SIRT1 regulates fat and glucose metabolism in response to physiological changes in energy levels. Therefore, SIRT1 acts as a crucial regulator of the network that controls energy homeostasis [41]. Moreover, AD shares characteristics and possible origins with diabetes, and metabolic rundown encountered in type 2 diabetes engenders cerebral vascular insufficiencies that are causally associated with long-term neural degenerative processes in AD [42]. Activation of SIRT1 has been shown to have beneficial effects against AD [43,44]. SIRT1 can directly interact and deacetylate PGC-1α [19]. PGC-1α plays an important role as a master regulator of cellular metabolic homeostasis and has been reported to produce beneficial effects on AD [45,46]. PGC-1α has also been suggested to be a potential therapeutic target to increase mitochondrial biogenesis and improve energy metabolism in AD [16,23].

To elucidate the mechanism for the increase in ATP levels following EA treatment, we analyzed the mRNA and protein levels of SIRT1 and PGC-1α in the hippocampus of SAMP8 mice. Our results showed that the mRNA and protein expression levels of SIRT1 and PGC-1α in the hippocampus of SAMP8 mice were reduced compared with that of SAMR1 mice. This finding is consistent with previous studies demonstrating a decrease in the mRNA and protein expression levels of SIRT1 and PGC-1α in postmortem brain tissue in AD patients [23-25]. Additionally, deacetylation and activation of PGC-1α by enhanced SIRT1 activity was involved in neuroprotection in AD [16]. Our results showed that EA decreased PGC-1α acetylation. Together, these results suggest that SIRT1 and PGC-1α play an important role in AD. A decrease in the mRNA and protein expression levels of SIRT1 and PGC-1α may impair brain energy metabolism and may further result in cognitive deficits. Conversely, a recent study reported that PGC-1α overexpression exacerbates Aβ and tau deposition in a transgenic mouse model of AD, which was associated with impairment in proteasome activity [47]. Thus, a more definitive probe of the role of PGC-1α in AD will require further investigation.

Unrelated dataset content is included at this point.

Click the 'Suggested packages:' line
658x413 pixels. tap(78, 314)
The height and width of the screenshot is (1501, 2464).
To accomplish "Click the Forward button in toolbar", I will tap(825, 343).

It has been reported that Icariin and alpha-lipoic acid protect against brain injury by enhancing SIRT1-dependent PGC-1α expression in ischemic stroke [48,49]. Activating SIRT1 and PGC-1α improved mitochondrial function and protects against metabolic disease [34]. Moreover, EA improved insulin sensitivity via the activation of SIRT1/PGC-1α [35]. We have previously shown that Aβ25–35 suppresses mitochondrial biogenesis and AMPK-SIRT1-PGC-1α pathway in cultured hippocampal neurons [50]. In the present study, EA increased the protein and mRNA expression of SIRT1 and PGC-1α. Increased PGC-1α expression may regulate energy metabolism by improving ATP levels and the production of energy. Improvement in brain energy metabolism may attenuate cognitive deficits. Together, our data suggest that SIRT1 and PGC-1α may be involved in EA treatment for AD. Future studies are planned to determine whether the SIRT1-dependent PGC-1α pathway is a molecular target of EA in the treatment of AD.

Conclusions

The present study indicates that EA can improve brain energy metabolism in SAMP8 mice. The mechanism may be associated with the enhancement of SIRT1-dependent PGC-1α expression. The SIRT1-dependent PGC-1α pathway may be a target for EA treatment or other therapeutic interventions in AD.